To find out how a shock occurs in the dog’s head, you first need to know what it looks like inside. In four-legged friends, the brain is not only shielded by the roof of the skull. A liquid also provides protection. It is located between the brain and the top of the skull. In the event of an impact, fall, or collision, the dog’s brain hits the inner skullcap. This can damage the tissues of the brain. If the head is hit very hard, the dog’s brain will even swell. For this reason, it is very important to watch your four-legged friend closely after a collision.

Causes of a Concussion in Dogs

The most common cause of a concussion is a head injury in a dog. This can be caused by various accident situations. These include, for example:

  • The dog hits its head while playing and romping on a piece of furniture. Alternatively, a strong collision with a tree, a bicycle, or a car is also conceivable.
  • If the dog falls from a height, it can also result in a traumatic brain injury. If you fall from a great height, you should go to the veterinarian immediately.
  • If the dog has run into a glass door, this collision will trigger a mild or severe concussion, depending on its severity.
  • If a puppy falls on its head, every minute counts. The little fur noses quickly lose consciousness. This can be a sign of brain swelling that needs treatment right away.
  • A concussion is very common when a dog (as a passenger) is involved in a car accident. The hard impact in the footwell can lead to severe traumatic brain injury.
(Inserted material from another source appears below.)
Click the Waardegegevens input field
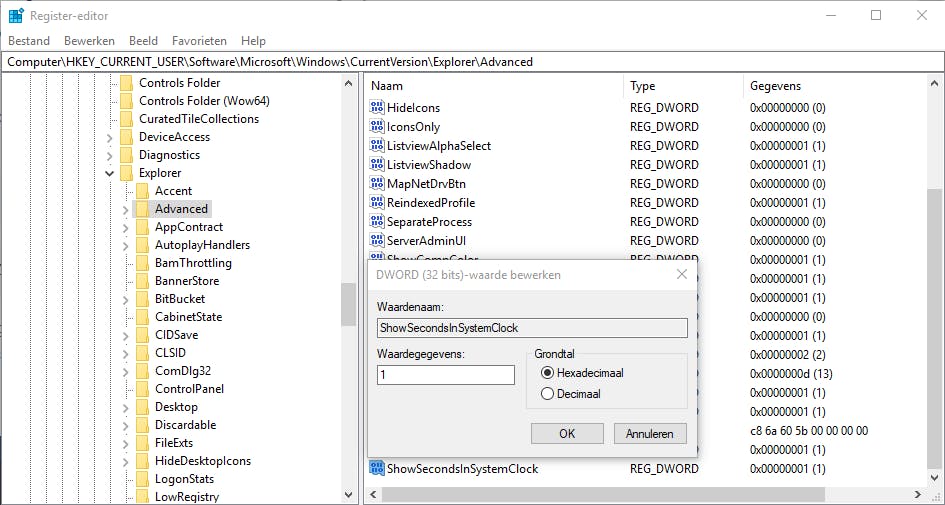Image resolution: width=945 pixels, height=505 pixels. point(445,375)
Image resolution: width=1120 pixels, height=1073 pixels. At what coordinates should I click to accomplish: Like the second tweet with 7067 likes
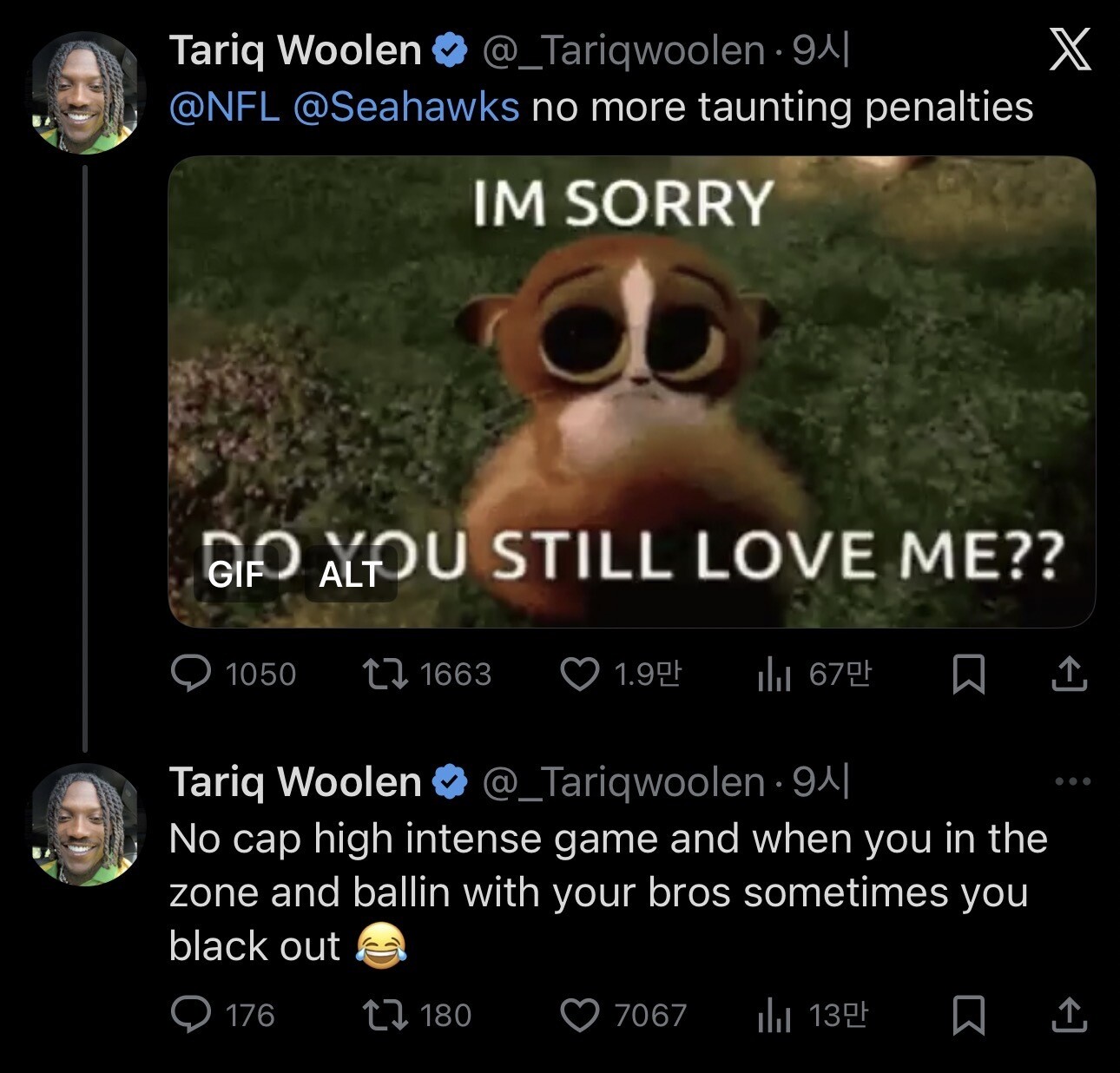[580, 1015]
Symptoms of a Concussion in Four-Legged Friends

The signs of a concussion can look like this:

  • Disturbed sense of balance and orientation;
  • Insecurity and confusion;
  • Different sized or dilated pupils;
  • Flickering eyes;
  • Stiff or limp limbs;
  • Tremors or rapid breathing;
  • Nose or ear bleeding;
  • Fits and/or convulsions;
  • Vomit.

If You Suspect, Go to the Veterinarian Immediately

In principle, it is not recommended to try to help your four-legged friend on your own. Only a veterinarian can estimate how severe the blow to the head or the fall was. It is also important to clarify whether any consequential damage will remain in the event of, particularly serious accidents. If you suspect a concussion in your dog, it makes sense to see your vet. It is advisable to bring a second person with you to monitor your four-legged friend. A warm blanket ensures that he feels a little more comfortable. It is important that the head is a little higher than the hind legs. In this way, any pressure in the head can be relieved a little while driving.